Le PS continue à se décomposer

psL’annonce du départ de deux représentants de « l’aile gauche » du PS, Emmanuel Maurel et Marie- Noëlle Lienemann, ainsi que d’un certain nombre de cadres, élus et militants, et leur volonté de créer une nouvelle organisation représentent une étape supplémentaire de la décomposition du Parti socialiste.

Article publié dans l’Egalité 192

Il est clair cependant que le projet de Maurel et Lienemann n’est pas de rompre avec l’idéologie réformiste. Leur scission avec le PS n’est en réalité qu’une rupture avec le « hollandisme », qui n’est que le stade final de la décomposition de la politique réformiste et de son adaptation au capitalisme. Maurel et Lienemann, ces deux caciques des « frondeurs », quittent ce parti sur la base de la nostalgie du PS de 1981, celui de Mitterrand, mais aussi des différentes formes de l’union de la gauche (programme commun, gauche plurielle, etc.).

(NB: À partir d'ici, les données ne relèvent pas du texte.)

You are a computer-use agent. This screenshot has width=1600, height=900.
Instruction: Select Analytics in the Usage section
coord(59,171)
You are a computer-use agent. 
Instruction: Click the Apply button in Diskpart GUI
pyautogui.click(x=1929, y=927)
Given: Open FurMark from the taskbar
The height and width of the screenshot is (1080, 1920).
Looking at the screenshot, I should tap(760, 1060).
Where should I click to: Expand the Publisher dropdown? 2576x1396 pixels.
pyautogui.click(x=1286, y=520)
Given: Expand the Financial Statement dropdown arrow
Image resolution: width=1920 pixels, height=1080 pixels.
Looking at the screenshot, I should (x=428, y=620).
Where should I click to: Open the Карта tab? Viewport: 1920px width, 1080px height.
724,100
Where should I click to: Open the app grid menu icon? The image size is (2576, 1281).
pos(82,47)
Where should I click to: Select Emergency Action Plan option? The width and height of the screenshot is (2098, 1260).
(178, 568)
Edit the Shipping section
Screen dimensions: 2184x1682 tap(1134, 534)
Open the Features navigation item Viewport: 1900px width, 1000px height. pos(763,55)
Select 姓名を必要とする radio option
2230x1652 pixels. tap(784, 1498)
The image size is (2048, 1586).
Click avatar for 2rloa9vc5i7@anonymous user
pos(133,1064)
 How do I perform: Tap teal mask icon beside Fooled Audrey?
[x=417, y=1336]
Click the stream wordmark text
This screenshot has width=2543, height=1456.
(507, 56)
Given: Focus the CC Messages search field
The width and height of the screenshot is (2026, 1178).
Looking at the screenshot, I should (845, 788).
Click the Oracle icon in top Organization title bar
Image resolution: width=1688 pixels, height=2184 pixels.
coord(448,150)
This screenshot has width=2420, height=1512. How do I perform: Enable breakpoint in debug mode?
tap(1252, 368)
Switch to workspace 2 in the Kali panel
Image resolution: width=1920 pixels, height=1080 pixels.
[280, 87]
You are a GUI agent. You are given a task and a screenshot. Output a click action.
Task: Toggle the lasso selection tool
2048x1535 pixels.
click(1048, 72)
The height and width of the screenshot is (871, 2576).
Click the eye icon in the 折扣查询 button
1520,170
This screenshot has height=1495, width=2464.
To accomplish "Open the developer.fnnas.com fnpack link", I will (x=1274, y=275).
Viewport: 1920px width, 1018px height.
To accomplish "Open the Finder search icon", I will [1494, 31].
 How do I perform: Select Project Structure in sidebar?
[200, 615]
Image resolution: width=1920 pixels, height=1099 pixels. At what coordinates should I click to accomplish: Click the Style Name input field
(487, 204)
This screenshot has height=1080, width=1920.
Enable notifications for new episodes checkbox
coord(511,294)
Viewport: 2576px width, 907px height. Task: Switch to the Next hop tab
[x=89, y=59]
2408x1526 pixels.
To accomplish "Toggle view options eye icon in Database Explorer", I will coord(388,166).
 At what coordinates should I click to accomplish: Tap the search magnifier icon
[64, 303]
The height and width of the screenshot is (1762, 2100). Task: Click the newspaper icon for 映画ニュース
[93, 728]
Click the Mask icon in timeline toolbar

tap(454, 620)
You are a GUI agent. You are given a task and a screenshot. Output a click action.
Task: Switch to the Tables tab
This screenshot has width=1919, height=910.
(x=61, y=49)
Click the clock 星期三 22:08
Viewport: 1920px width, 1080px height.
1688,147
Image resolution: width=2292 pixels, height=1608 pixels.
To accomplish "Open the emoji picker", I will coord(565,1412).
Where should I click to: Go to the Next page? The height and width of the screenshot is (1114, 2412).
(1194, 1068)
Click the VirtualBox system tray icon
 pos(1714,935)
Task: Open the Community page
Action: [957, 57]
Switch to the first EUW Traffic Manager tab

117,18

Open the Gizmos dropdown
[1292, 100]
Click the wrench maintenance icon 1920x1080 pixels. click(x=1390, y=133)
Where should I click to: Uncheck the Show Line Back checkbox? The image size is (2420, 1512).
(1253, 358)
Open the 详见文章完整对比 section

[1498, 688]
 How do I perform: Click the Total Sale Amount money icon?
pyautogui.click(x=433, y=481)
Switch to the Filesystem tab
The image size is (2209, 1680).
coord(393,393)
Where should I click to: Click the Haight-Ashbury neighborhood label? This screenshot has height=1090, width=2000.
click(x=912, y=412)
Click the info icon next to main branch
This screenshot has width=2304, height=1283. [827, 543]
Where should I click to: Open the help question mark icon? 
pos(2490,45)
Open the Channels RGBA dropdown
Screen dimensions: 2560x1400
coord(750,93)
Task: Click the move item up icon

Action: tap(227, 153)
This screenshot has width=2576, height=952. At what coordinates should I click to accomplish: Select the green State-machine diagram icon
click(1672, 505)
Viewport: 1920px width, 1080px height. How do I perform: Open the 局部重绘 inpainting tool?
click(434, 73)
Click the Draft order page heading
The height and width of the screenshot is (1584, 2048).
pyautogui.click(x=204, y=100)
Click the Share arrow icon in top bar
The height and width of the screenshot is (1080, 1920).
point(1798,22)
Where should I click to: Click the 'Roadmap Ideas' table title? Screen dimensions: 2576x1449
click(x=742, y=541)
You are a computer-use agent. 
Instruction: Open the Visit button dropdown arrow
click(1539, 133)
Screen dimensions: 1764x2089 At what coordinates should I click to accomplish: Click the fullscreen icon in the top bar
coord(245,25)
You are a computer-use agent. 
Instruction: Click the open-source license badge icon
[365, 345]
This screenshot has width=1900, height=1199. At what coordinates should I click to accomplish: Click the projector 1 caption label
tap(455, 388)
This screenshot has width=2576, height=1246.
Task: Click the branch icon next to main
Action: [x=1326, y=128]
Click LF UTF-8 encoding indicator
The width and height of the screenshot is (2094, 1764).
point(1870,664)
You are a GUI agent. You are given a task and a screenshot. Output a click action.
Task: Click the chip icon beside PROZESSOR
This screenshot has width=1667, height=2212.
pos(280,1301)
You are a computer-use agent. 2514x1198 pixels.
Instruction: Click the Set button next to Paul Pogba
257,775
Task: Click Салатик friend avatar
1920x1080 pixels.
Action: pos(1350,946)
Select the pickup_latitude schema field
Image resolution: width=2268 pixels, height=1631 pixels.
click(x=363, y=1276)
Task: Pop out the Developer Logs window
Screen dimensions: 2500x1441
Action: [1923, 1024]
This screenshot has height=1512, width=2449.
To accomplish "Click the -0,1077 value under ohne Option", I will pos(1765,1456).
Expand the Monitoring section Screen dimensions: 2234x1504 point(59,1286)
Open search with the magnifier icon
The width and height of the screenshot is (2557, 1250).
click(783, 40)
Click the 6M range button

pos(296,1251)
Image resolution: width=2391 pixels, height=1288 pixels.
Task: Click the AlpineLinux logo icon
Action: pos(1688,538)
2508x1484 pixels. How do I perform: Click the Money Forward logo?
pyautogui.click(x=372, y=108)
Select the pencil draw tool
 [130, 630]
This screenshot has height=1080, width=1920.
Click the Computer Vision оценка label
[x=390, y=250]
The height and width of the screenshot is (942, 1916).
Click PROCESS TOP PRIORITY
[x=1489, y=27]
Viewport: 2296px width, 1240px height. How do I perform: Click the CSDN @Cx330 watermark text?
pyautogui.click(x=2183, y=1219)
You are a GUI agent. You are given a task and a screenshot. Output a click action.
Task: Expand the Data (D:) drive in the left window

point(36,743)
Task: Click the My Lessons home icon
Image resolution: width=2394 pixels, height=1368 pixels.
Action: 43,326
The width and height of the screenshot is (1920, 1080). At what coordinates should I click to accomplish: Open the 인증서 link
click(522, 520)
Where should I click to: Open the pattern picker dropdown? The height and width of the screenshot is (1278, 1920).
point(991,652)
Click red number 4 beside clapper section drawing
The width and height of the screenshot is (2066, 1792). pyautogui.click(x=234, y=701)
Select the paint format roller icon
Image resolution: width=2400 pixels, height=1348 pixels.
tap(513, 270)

Pourtant, c’est bien ce parti, dès 1983 et à chaque fois qu’il aura le pouvoir, qu’il soit dirigé par Mitterrand, Jospin ou Hollande, qui organise l’austérité contre la classe ouvrière, et avec le concours de ses alliés (servant d’alibi de gauche ou écologistes) mène de plus en plus clairement et ouvertement une politique de défense des intérêts des capitalistes.

En voulant se rapprocher de la FI, en discutant d’une possible liste commune pour les élections européennes, Maurel et Lienemann espèrent bien reconstituer ce pôle réformiste (de gauche). La FI n’aurait rien à y gagner hormis plus de confusion politique !

Il est probable que pour ce qui reste du PS, tiraillé entre les deux pôles que représentent la FI à gauche et la République en Marche à droite, son avenir sera désormais de jouer uniquement un rôle de second plan au niveau national, malgré le retour annoncé de vieilles figures telle que Ségolène Royal, qui tiendra essentiellement sur la capacité des barons locaux à conserver ou à gagner des positions dans les collectivités territoriales.